*** Opening of DATA EXTRACTS ***
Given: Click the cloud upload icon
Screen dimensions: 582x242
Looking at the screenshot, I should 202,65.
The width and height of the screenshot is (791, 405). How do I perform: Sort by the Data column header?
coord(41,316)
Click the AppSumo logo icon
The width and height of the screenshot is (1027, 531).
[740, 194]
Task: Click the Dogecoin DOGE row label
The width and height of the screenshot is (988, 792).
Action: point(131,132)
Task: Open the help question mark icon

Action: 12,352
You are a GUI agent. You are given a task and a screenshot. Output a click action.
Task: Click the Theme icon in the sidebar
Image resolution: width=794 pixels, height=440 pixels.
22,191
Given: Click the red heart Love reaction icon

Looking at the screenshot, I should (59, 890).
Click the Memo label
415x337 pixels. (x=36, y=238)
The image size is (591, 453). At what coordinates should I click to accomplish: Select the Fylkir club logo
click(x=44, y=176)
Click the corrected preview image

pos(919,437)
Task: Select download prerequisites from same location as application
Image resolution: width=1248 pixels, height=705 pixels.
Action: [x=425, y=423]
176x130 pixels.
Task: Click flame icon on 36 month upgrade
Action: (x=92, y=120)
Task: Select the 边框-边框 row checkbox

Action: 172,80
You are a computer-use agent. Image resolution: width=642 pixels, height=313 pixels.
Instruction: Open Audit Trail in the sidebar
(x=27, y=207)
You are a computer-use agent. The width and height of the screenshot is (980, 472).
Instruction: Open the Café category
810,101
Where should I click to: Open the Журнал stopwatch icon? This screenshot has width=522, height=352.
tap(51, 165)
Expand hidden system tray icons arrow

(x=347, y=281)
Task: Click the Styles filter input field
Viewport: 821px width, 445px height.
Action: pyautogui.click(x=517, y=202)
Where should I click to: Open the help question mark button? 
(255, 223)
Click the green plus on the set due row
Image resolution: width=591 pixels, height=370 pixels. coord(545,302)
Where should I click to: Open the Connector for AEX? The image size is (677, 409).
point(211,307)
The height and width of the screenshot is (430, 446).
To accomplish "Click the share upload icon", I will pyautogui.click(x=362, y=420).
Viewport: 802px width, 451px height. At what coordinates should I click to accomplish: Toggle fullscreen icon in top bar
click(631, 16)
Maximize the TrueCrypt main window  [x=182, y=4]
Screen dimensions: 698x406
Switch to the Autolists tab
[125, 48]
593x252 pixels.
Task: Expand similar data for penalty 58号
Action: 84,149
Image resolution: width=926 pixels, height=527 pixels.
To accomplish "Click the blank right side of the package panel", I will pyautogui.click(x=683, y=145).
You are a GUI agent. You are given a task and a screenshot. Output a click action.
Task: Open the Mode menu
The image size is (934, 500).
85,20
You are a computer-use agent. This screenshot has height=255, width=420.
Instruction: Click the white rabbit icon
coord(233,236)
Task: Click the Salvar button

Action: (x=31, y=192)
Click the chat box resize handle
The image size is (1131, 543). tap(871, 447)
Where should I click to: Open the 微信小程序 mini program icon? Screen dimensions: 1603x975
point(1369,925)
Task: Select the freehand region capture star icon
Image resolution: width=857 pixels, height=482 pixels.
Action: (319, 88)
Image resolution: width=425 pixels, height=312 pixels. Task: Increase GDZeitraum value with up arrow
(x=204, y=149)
*** Close of DATA EXTRACTS ***
TASK ITEM: Lines in the data containing the string "computer" are to be counted; give that number alone.

ANSWER TO THE PROBLEM: 3